The drama surrounding President Trump’s decision to impose import tariffs on steel and aluminum has roiled the Republican Party and wide swathes of the corporate elite. The tariff decision comes on the heels of political bluster about the US being treated “unfairly” by other countries. This accusation of “unfairness” when it comes to US trade deficits is well worn. In a previous era, Japan was the alleged culprit of “unfair” trade practices because of its persistent trade surpluses with the U.S.

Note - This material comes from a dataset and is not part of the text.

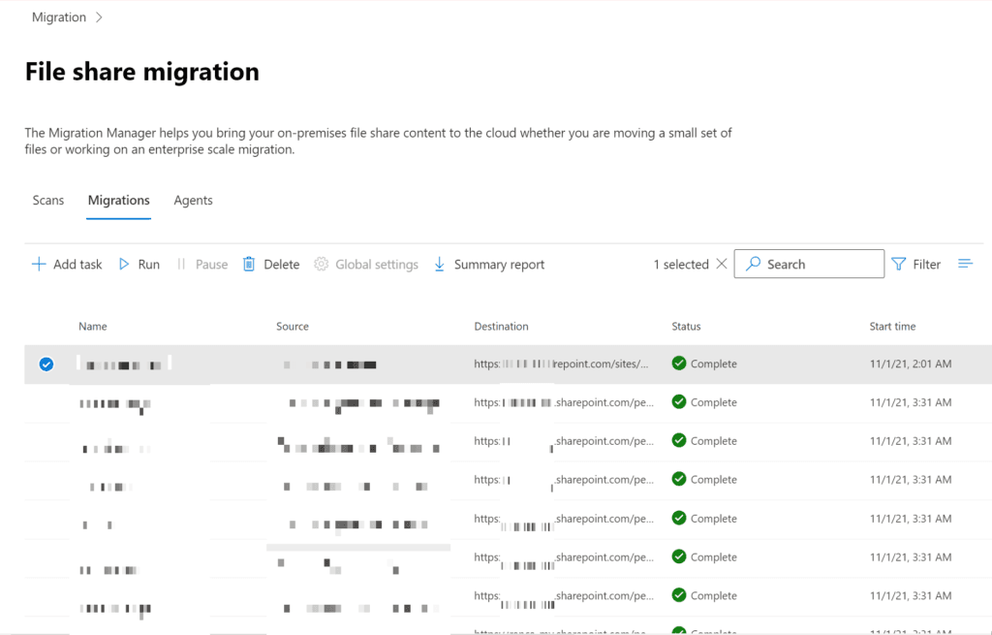Open the Filter funnel option
Screen dimensions: 992x635
click(x=915, y=264)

This type of political theater draws on a romanticized view of international trade and its persistent conflict with empirical reality. As an explanation of global trade relations,  the Heckscher-Ohlin-Samuelson (HOS) model of foreign trade relies on both of the standard neoclassical assumptions about “efficient” markets. First, it assumes perfectly competitive markets, composed of many, small firms, each without any  ability to set prices. Second, it assumes that there are zero externalities to economic transactions, meaning that transactions do not have any un-priced, third-party effects. And of course, the model assumes the economy  is fundamentally based on barter, according  no roles for money, credit, and effective demand. The absence of money implies that there is no possibility of an increase in liquidity preference (a term coined by Keynes to describe the desire to hold cash rather than illiquid assets) in uncertain times and thus no possibility of shortfalls of effective demand. Together, these propositions of the HOS model predict that a legal framework of “free trade” will produce balanced trading relationships on the international level and full employment in each domestic economy. Significantly, assuming that there is perfect competition implies that firms in each country, regardless of its level of industrialization, have access to the same technology needed to produce goods for the international market. Perfect competition implies that no firm injures others, a point of view that has been challenged by many authors. (See the edited volume by Moudud, Bina, and Mason Alternative Theories of Competition: Challenges to the Orthodoxy). The core aspect of the broad alternative perspectives is that firms do seek to damage each other by attempting to take away market shares via price-setting and cost-adjusting processes. This has nothing to do with either “perfect” or “imperfect” markets.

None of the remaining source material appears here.